Reproduce verbatim the lines of the data below, from the line containing "This screenshot has width=1024, height=559." to the line containing "Action: coord(753,37)", both included.

─── PROVIDED RECORDS ───

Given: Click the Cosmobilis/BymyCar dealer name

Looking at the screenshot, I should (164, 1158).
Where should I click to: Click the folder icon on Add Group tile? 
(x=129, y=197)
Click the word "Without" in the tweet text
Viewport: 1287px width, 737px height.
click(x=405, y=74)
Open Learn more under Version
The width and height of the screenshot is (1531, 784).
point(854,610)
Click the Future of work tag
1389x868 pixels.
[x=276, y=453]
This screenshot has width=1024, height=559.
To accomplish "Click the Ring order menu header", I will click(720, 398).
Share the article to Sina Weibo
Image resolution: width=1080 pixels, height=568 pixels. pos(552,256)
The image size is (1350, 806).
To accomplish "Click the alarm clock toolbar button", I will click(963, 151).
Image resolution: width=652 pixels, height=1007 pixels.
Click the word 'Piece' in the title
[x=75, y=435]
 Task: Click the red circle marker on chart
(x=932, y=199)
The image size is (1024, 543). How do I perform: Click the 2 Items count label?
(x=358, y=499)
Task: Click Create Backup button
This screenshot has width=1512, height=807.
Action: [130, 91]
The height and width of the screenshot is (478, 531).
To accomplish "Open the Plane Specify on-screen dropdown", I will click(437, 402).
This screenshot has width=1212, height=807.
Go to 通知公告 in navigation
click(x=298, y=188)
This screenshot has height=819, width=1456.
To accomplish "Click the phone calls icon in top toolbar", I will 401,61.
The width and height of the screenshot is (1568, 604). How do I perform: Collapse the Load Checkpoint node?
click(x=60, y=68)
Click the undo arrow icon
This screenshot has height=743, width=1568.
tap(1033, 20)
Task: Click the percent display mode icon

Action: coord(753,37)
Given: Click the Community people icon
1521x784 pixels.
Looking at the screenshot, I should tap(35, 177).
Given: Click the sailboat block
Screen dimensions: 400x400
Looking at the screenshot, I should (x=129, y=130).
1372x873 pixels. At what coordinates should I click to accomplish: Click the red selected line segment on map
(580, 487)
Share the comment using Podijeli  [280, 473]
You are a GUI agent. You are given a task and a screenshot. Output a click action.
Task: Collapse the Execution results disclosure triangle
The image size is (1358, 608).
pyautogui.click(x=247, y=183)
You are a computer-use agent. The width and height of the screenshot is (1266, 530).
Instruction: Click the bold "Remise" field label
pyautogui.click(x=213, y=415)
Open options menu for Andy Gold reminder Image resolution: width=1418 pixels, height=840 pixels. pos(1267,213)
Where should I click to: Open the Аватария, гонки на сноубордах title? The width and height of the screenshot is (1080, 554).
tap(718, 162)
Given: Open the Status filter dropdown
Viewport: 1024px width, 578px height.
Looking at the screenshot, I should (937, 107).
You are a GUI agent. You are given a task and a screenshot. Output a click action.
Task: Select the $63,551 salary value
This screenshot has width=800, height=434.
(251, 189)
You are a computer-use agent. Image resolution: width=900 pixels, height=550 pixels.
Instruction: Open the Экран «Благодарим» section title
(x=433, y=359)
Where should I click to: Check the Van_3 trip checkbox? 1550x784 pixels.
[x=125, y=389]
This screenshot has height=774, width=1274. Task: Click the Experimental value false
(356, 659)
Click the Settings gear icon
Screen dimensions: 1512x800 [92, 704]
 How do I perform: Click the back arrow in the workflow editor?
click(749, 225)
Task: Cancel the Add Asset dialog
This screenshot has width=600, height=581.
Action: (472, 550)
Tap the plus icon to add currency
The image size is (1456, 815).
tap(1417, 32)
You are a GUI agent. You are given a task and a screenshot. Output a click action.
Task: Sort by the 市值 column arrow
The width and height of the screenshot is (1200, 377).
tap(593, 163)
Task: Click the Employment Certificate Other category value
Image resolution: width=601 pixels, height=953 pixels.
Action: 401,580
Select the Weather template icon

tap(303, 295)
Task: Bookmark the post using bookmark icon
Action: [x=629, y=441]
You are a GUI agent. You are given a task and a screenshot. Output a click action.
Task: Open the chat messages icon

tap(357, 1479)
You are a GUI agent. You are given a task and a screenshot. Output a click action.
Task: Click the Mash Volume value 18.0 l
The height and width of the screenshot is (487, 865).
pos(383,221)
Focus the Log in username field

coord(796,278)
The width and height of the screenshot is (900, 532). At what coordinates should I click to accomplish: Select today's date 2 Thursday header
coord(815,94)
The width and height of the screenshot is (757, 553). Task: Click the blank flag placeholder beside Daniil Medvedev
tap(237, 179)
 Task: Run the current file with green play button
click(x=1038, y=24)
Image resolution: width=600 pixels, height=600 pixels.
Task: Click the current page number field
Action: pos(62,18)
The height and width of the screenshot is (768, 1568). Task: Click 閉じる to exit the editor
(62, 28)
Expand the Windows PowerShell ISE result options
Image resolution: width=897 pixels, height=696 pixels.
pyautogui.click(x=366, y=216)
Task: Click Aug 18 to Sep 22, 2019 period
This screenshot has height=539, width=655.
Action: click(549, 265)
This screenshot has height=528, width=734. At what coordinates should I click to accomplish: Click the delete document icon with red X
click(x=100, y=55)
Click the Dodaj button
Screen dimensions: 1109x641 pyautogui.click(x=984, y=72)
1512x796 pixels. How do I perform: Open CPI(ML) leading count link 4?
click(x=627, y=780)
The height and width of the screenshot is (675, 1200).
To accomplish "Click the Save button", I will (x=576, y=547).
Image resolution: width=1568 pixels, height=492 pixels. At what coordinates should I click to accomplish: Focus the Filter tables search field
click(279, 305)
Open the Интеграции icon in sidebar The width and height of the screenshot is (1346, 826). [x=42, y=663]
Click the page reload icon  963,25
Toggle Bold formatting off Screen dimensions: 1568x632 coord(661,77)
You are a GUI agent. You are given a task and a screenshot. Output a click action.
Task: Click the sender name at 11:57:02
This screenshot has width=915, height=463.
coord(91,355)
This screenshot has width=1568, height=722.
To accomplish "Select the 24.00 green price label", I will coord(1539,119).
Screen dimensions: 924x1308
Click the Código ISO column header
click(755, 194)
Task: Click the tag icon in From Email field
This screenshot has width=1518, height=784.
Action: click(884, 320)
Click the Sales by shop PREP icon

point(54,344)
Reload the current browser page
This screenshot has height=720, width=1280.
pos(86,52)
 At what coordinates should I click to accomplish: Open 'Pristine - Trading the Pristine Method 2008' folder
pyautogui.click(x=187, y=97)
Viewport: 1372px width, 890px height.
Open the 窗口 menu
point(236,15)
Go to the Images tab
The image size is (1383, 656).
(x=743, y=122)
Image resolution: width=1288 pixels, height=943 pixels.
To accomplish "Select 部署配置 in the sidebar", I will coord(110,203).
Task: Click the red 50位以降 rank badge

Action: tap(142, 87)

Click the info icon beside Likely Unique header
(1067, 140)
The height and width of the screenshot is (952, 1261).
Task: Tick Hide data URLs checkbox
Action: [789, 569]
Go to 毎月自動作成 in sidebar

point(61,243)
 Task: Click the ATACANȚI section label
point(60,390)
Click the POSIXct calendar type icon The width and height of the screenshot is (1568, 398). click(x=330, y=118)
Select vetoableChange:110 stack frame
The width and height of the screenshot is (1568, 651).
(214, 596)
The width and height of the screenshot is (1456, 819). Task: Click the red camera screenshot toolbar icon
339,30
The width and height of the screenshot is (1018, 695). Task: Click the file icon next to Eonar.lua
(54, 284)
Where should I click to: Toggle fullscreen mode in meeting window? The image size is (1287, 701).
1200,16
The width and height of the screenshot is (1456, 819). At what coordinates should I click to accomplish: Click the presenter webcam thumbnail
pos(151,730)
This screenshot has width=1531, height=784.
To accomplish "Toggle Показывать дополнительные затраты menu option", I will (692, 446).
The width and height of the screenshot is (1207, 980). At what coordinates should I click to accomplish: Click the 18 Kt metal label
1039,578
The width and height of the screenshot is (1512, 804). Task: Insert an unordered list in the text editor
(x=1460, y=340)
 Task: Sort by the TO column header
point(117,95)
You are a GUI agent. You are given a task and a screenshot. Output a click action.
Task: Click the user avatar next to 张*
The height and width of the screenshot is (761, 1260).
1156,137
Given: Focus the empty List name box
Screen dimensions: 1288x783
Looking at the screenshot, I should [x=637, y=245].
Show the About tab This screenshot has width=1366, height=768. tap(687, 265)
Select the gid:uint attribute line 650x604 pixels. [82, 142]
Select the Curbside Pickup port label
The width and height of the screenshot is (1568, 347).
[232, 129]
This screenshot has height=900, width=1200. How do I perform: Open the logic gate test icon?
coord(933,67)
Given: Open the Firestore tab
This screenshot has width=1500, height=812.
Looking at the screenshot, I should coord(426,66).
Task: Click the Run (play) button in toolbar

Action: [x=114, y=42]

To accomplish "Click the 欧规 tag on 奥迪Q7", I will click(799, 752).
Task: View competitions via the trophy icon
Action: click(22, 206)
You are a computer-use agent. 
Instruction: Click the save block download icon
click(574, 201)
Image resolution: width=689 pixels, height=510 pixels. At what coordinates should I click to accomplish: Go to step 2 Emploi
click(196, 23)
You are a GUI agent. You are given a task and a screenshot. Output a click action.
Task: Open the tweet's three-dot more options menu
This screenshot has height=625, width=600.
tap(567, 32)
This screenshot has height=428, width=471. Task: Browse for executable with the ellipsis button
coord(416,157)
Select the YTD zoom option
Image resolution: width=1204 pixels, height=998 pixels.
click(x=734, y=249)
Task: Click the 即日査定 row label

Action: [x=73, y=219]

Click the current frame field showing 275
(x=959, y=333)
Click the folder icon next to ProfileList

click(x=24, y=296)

───

§ CORRECT RESULT:
This screenshot has width=1024, height=559.
To accomplish "Click the Ring order menu header", I will click(720, 398).
Share the article to Sina Weibo
Image resolution: width=1080 pixels, height=568 pixels. pos(552,256)
The image size is (1350, 806).
To accomplish "Click the alarm clock toolbar button", I will click(963, 151).
Image resolution: width=652 pixels, height=1007 pixels.
Click the word 'Piece' in the title
[x=75, y=435]
 Task: Click the red circle marker on chart
(x=932, y=199)
The image size is (1024, 543). How do I perform: Click the 2 Items count label?
(x=358, y=499)
Task: Click Create Backup button
This screenshot has width=1512, height=807.
Action: [130, 91]
The height and width of the screenshot is (478, 531).
To accomplish "Open the Plane Specify on-screen dropdown", I will click(437, 402).
This screenshot has width=1212, height=807.
Go to 通知公告 in navigation
click(x=298, y=188)
This screenshot has height=819, width=1456.
To accomplish "Click the phone calls icon in top toolbar", I will 401,61.
The width and height of the screenshot is (1568, 604). How do I perform: Collapse the Load Checkpoint node?
click(x=60, y=68)
Click the undo arrow icon
This screenshot has height=743, width=1568.
tap(1033, 20)
Task: Click the percent display mode icon

Action: coord(753,37)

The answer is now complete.